3AM on Sunday July 28 my alarm goes off. Ok, to be totally honest, I didn’t sleep at all the night before my Ironman. I tossed and turned, switched beds, meditated, went through a roller-coaster of emotions until that alarm went off and I could jump out of bed and get this momentous day started. I guess on the upside, not falling asleep meant not fighting with waking up at an ungodly hour. I took a shower, put on my Sherpa kit which I would wear for the swim, braided my hair, and started prepping my 1000+ calorie breakfast. I walked outside my room to find 3 gorgeous signs that my hero Clara and her family had made and affixed to my door, offering their final words of confidence.

Team CTF arrived at transition to get body-marked, set up water bottles and nutrition on our bikes, and drop off our special needs bags. I found Brett and walked with him to the swim start where he helped me get into my wetsuit and then we said our final goodbye for the day which was far more emotional than I had anticipated. Suddenly tears welled up in my eyes, and I’m pretty sure I caught a glance of tears in Brett’s eyes too – but we can pretend this didn’t happen :) I then managed to find my sister Grace, a great surprise, and said a final goodbye to her as well. It’s a funny thing these long course races. You say goodbye and you are on your own for the rest of the day, there’s no one there to hold your hand after a certain point.

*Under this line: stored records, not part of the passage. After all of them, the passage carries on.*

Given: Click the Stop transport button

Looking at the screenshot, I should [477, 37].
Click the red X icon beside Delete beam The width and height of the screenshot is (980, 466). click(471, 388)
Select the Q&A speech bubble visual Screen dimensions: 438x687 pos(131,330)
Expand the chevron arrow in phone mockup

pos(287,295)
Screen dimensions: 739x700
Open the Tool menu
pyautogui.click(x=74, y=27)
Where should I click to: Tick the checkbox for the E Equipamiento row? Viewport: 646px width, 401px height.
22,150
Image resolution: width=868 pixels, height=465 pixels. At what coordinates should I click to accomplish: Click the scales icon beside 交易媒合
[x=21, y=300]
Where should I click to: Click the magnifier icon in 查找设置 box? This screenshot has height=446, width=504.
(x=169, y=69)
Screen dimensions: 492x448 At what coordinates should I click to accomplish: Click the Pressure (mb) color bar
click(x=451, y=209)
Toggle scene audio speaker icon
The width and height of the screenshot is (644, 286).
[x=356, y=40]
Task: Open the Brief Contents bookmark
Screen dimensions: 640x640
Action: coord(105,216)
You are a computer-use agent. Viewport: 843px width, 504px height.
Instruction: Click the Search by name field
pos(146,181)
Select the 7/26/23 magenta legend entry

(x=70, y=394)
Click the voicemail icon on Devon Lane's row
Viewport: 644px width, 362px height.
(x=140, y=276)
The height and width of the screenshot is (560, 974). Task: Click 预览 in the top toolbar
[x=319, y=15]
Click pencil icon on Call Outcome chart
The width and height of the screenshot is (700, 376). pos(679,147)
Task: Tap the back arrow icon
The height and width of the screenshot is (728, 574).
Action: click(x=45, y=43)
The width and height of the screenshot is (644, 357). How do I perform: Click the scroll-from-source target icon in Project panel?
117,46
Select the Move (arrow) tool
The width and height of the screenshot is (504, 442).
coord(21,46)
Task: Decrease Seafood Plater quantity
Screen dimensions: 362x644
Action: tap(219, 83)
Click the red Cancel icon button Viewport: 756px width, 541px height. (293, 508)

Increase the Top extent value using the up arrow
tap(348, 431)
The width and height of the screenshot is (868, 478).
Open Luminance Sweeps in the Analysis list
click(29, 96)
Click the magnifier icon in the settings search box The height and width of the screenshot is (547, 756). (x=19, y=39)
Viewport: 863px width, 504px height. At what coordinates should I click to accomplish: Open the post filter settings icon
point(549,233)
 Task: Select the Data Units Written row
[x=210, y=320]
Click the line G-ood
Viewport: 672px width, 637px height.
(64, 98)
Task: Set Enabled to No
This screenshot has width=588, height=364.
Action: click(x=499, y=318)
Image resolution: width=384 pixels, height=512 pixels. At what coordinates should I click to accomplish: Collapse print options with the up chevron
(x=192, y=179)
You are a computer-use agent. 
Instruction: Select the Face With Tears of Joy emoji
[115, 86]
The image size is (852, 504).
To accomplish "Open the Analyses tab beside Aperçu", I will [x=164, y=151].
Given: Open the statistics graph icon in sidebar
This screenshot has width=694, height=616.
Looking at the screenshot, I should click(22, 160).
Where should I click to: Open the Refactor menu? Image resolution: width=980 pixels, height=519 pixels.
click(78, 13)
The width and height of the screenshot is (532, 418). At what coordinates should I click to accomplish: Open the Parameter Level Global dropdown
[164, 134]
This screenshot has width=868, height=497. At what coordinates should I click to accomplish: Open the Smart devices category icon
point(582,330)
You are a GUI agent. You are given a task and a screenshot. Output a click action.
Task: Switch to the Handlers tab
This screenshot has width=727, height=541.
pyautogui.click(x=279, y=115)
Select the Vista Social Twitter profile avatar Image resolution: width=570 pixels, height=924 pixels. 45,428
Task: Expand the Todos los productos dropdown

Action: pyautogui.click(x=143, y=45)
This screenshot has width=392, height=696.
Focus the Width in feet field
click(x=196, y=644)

Coach Bob led the team in a final pep talk. I think we were all in awe that the day had finally arrived and we were standing there about to do this. Bob sent us off to find our places in the swim start. I found myself alone. Well, technically I wasn’t alone because I was one swimmer squished among thousands. But I kept scanning the crowd of wetsuit clad triathletes to find a familiar face. As if by some miracle out of the crowd I saw Reamonn, Laura, and Andrew all heading toward me. I don’t think they know how THRILLED I was to be able to stand with them as we awaited our turn to head into the water.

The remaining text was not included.